Principal Components Analysis Loading Plot
|Related Online Training modules|
|Generally it is best to access online training from within Q by selecting Help > Online Training|
Variables that appear closer together on the chart are more highly correlated. Unlike with multidimensional scaling, with a principal components analysis loading plot the relationship between the points and the origin (i.e., point where the x and y axes are at 0) has meaning and it is useful to keep in mind when interpreting the chart that the underlying data is based on correlations. Consider the correlation matrix and the resulting principal components loading plot shown below.

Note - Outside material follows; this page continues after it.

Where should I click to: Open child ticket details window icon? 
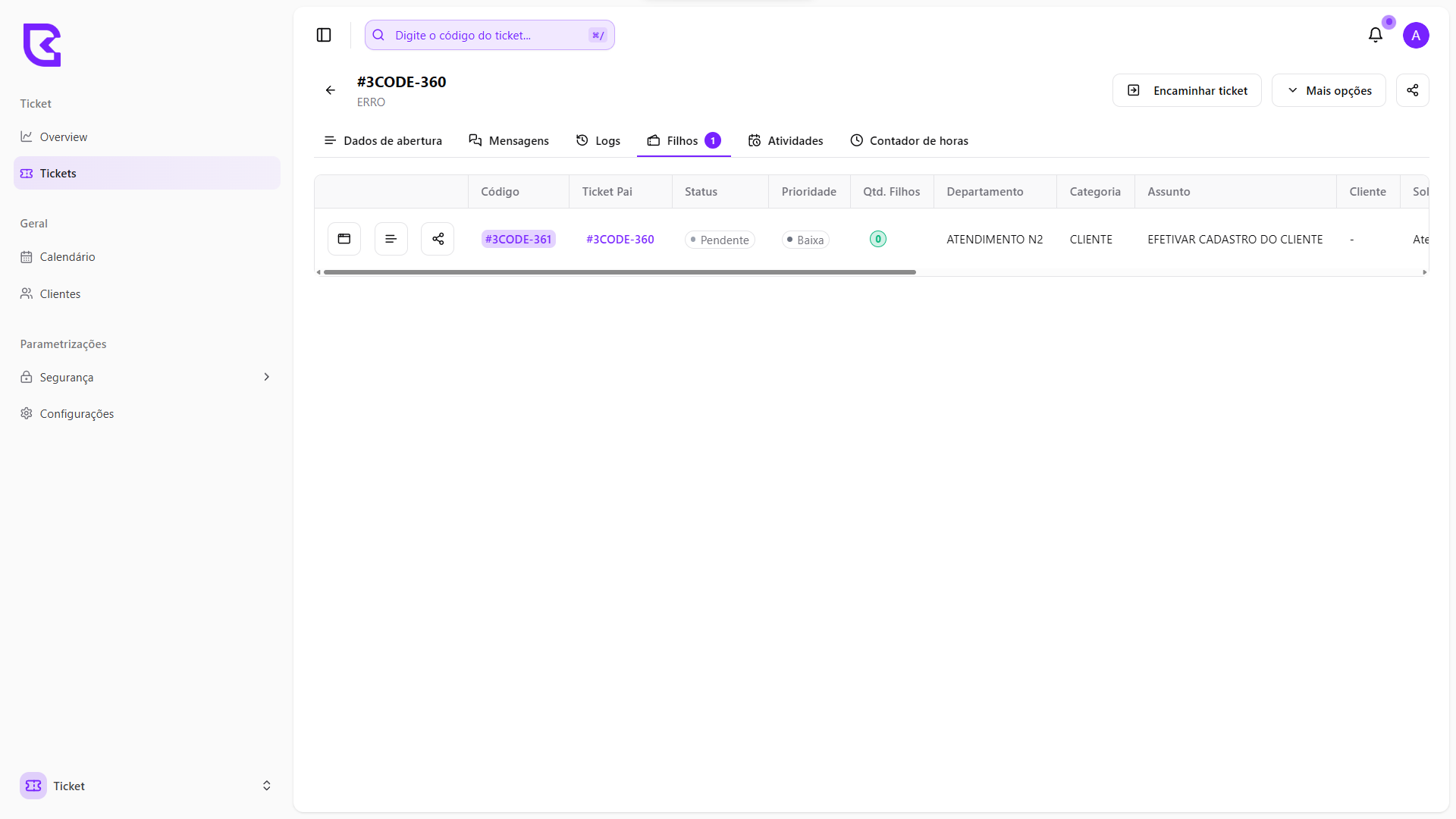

- The diet products are all clustered together and are relatively far from the origin (+), which tells us that they are all correlated (if they were clustered together but with the origin in-between, this would indicate that they were not correlated).

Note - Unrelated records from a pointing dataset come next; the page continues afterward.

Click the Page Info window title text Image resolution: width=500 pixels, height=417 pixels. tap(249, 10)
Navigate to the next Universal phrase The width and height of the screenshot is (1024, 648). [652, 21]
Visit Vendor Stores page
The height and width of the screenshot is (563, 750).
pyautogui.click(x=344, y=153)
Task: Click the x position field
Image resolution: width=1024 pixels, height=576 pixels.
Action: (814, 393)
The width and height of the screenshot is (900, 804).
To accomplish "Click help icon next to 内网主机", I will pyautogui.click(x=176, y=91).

- Pepsi can be seen to be closer to the Pepsi diet brands than to any of the Coke brands, indicating a higher correlation between the different Pepsi brands, which is also evident in the data in the table.
- The angle between Pepsi, the origin, and Diet Coke is greater than 90 degrees, which indicates that there is a degree of negative correlation between them.
- Coca-Cola has negative correlations with all the brands other than Pepsi and this can be discerned from the chart by noticing that it for all bar Pepsi, the angle formed with the Origin is greater than 90 degrees.
- If looking only at the chart, you would assume that the strongest negative correlation is between Coca-Cola and Diet Coke, however, looking at the table we can see that although there is a negative correlation, it is not the strongest. The explanation for this is one of error. That is, the map is only charting two dimensions, but the data has six dimensions (i.e., variables) and thus the map gets some of the fine detail wrong as it can only show the main patterns.
The chart is computed using principal components analysis and shows the loadings of the first two components (i.e., the correlations between the variables and the two largest components). The loadings have been multiplied by the standard deviation of the component (i.e., the square root of the eigenvalue), which has the effect of making it appropriate to view the data as distances (i.e., this multiplication is to recognize that the first component explains more of the variance of the data than the second).